There are at least two sets of permaculture design principles.  Both are great, I just happened to use this list for this post.  And here is the permaculture principle design list:

  1. Observe and interact– Designing a landscape that you want to thrive for many years takes time.  The most important thing you can do to make your project go smooth is to study the land first.  Take a walk, take pictures, just open your eyes and look around.  Know what you have and work with what is there.
  2. Catch and store energy– Think solar, and so much more.  Electricity is not the only kind of energy.  Wood for heat, rotting wood for compost, rain for water use, even collecting blueberries in season and canning them is a form of catching and storing energy.
  3. Obtain a yield– We all need to eat.  Grow food!
  4. Apply self regulation and accept feedback– Learn from your mistakes.  There is a solution to every problem, sometimes right in front of you.  Step back and see what you can do to make it better.  Be creative!
  5. Use and value renewable resources and services– Coppice your firewood, conserve your soil, grow perennial food sources, take advantage of natures abundance.  Remember: garbage or recycling materials are renewable resources!  Don’t throw away that old broken ladder, make a trellis.
  6. Produce no waste– Compost your kitchen scraps, make planters out of old tires, make garden beds out of rotten logs, make windows out of old glass bottles, the possibilities are endless…
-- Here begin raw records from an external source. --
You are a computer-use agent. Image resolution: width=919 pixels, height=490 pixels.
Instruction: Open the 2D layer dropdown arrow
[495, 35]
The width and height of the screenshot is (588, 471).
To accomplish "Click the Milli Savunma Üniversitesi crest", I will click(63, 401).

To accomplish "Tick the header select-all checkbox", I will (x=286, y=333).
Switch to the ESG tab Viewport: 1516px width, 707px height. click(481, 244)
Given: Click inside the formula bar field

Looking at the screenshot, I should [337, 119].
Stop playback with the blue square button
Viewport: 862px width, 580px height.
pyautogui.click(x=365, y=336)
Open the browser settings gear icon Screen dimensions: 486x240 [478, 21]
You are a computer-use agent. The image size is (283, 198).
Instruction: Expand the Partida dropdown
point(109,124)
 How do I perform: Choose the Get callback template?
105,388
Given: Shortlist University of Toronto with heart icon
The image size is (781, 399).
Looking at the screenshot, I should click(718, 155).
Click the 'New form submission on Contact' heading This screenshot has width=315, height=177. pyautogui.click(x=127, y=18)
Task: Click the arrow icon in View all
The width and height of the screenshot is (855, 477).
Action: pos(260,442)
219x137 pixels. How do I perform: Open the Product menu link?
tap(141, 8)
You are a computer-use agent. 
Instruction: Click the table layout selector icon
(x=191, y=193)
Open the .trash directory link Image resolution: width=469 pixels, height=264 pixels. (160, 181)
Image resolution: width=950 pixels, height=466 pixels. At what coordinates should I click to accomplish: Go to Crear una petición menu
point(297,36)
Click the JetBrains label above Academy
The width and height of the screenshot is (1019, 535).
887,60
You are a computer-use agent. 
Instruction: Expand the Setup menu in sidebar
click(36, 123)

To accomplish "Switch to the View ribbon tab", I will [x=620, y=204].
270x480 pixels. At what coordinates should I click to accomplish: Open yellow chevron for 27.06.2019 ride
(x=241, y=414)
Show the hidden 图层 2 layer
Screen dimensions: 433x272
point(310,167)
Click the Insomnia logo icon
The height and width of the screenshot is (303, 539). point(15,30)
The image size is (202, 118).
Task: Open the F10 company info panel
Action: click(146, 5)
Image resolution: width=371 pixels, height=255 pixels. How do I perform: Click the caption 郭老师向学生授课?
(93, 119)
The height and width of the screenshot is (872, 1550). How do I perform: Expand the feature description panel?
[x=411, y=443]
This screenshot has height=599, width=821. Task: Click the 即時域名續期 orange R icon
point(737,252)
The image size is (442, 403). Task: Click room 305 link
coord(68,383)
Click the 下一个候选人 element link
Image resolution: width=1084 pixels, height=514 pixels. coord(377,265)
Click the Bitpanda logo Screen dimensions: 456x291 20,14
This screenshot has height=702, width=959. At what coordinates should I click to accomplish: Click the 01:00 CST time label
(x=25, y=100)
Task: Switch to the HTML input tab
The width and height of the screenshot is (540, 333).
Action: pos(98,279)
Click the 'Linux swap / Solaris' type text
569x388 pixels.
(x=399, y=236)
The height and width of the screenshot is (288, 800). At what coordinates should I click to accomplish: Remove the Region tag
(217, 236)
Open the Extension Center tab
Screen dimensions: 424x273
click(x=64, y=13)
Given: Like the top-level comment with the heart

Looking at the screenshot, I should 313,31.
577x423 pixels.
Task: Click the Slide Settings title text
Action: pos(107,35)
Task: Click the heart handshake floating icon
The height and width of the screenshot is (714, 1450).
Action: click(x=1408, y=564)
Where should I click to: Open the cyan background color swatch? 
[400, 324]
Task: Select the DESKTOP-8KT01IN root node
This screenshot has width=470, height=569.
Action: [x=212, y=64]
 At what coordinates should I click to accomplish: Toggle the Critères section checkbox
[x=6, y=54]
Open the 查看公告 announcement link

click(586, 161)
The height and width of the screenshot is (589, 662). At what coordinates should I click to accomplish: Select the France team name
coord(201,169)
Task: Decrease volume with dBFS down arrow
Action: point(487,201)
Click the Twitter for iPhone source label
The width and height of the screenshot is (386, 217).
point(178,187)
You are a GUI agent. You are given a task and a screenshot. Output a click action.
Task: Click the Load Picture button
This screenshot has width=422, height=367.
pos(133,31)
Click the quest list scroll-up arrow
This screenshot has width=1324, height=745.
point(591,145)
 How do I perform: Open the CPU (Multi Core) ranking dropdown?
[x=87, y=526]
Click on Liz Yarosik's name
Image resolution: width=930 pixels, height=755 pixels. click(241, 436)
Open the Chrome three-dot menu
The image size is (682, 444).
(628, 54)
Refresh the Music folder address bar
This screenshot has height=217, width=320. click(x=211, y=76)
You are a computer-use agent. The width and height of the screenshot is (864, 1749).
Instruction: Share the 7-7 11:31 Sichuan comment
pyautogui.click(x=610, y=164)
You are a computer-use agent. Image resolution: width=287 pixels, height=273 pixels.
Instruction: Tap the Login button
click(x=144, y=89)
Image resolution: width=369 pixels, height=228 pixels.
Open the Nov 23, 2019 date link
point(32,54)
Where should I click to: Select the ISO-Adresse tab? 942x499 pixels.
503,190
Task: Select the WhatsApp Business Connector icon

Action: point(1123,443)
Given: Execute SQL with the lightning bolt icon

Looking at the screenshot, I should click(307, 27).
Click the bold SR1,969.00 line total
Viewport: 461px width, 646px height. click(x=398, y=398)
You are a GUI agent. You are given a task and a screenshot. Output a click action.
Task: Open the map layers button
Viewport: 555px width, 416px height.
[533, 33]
  7. Design from patterns to details– Find out what you have and what you need.  Then work out the details of getting those things.  Look at the big picture, then figure out the plan.
  8. Integrate rather than segregate– Many plants and animals live and grow together cooperatively in nature.  Why can’t we plant a garden that mimics nature’s system?  Companion planting.
  9. Use small and slow solutions– Small and slow are more manageable.  Take your time and build up the system, then add on later as you need to.  Don’t get in over your head!
  10. Use and value diversity– Don’t put all your eggs in one basket.  Everything has multiple uses and many things can provide the same function.  Rather than having a backup, have multiple solutions already working.  That way when one crop fails, you still have food.
  11. Use edges and value the marginal– The most diverse area of the forest is right on the edge near the clearing.  This is where all the activity is going on.  Again, mimic nature.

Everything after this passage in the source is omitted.